Investimento: O efeito da taxa de juro

10/04/2023
Investimento: O efeito da taxa de juro

Há mais de 4 mil anos na antiga Babilónia, os sacerdotes emprestavam dinheiro e cobravam juros que variavam de 20% a 33%, ao ano, hoje os empréstimos com juros são regulados por leis e políticas financeiras em todo o mundo, variando de acordo com o país, o tipo de empréstimo e o perfil dos mutuantes e mutuários

Atualmente, as taxas de juro são uma das variáveis económicas mais importantes. Elas afetam as decisões individuais: entre consumir e poupar, entre comprar uma casa e efetuar depósitos bancários ou comprar obrigações.

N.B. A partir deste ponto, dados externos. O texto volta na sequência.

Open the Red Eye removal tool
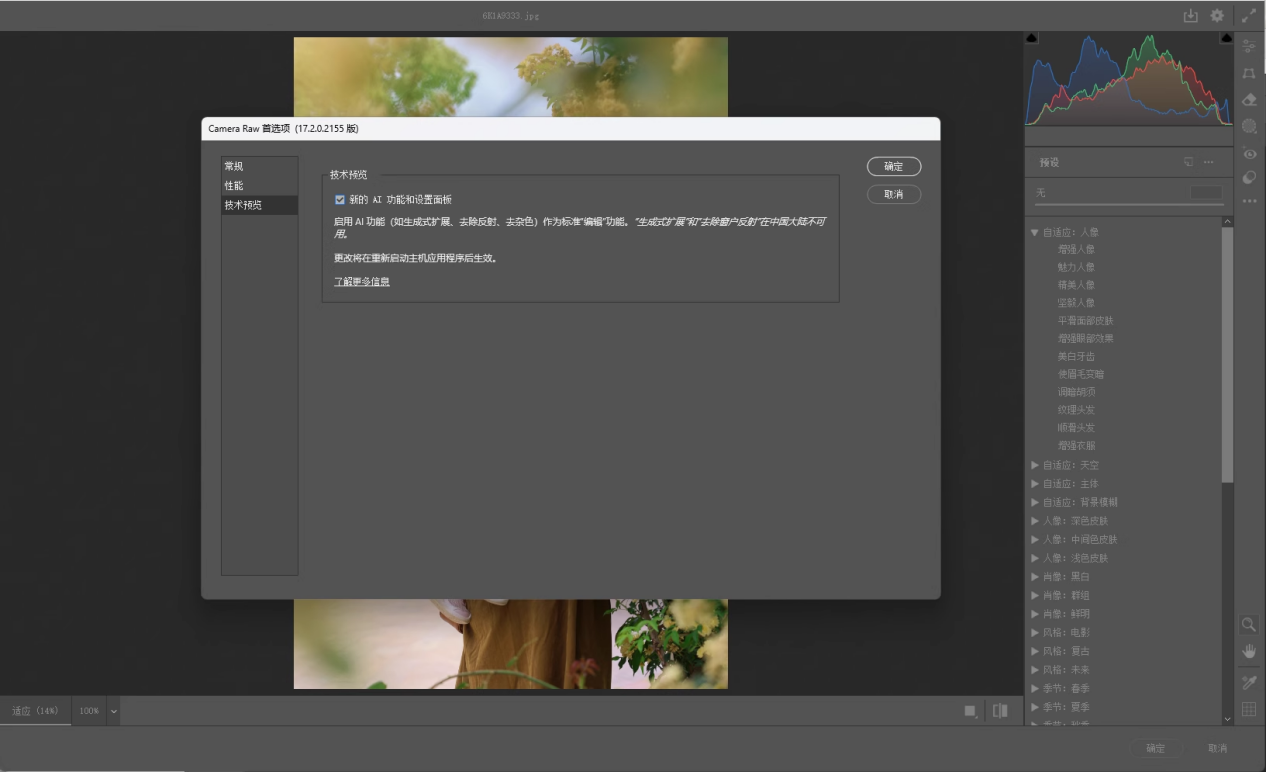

Para simplificar a compreensão da taxa de juro, pode-se pensar nela (do ponto de vista do consumidor individual) como o custo do dinheiro ao longo do tempo, que representa a percentagem do valor principal de um empréstimo que deve ser pago como juros durante um determinado período de tempo. Por exemplo, um investidor pode optar por fazer render o seu capital a uma taxa de juro de 3,5% num instrumento financeiro ou investir numa empresa ou projeto que lhe renderia apenas 2% (ou não aplicá-lo em nada e incorrer neste mesmo custo de oportunidade). Estas escolhas têm incorporadas o risco das aplicações. Neste caso, a escolha é intuitiva (e próxima da realidade atual): os certificados de aforro, em Portugal, por exemplo, estão próximos desse valor, o que leva os investidores escolherem este produto em detrimento de investir em determinada empresa que tem um menor retorno ou, mesmo tendo um equivalente, tem maior risco. O mesmo se aplica aos consumidores, que podem optar por consumir ou poupar, afetando o consumo agregado (despesas de consumo das famílias, como alimentação, habitação ou lazer) e a atividade empresarial, dependendo das variações nas taxas de juro. Na perspetiva das empresas, as taxas de juro influenciam o custo de financiamento dos projetos e, por isso, são importantes na tomada de decisão de investir ou não.

Se um aumento nas taxas de juro tem consequências no investimento e, portanto, no tecido empresarial, quer pela diminuição do consumo agregado quer pelo aumento do custo de oportunidade dos investidores, através do incremento custo do crédito, de forma a implementar determinado projeto, porquê sequer subi-las.

Um aumento nas taxas de juro pode ser necessário para controlar a inflação, que é o aumento generalizado e persistente dos preços dos bens e serviços. Quando a economia está sobreaquecida e a procura é maior do que a oferta, os preços tendem a subir e aumentar as taxas de juro pode ajudar a desacelerar a economia e a reduzir a inflação. Este fenómeno poderá ser um produto derivado de vários fatores, tais como pelas variações nos custos de produção, aumentos na emissão de moeda ou até a mera expetativa de inflação. No entanto, é necessário ter uma política monetária estável, pois ter taxas de juro muito altas provoca efeitos negativos na economia, como a desaceleração do crescimento, possível aumento do desemprego, deteriorando a qualidade de vida dos cidadãos.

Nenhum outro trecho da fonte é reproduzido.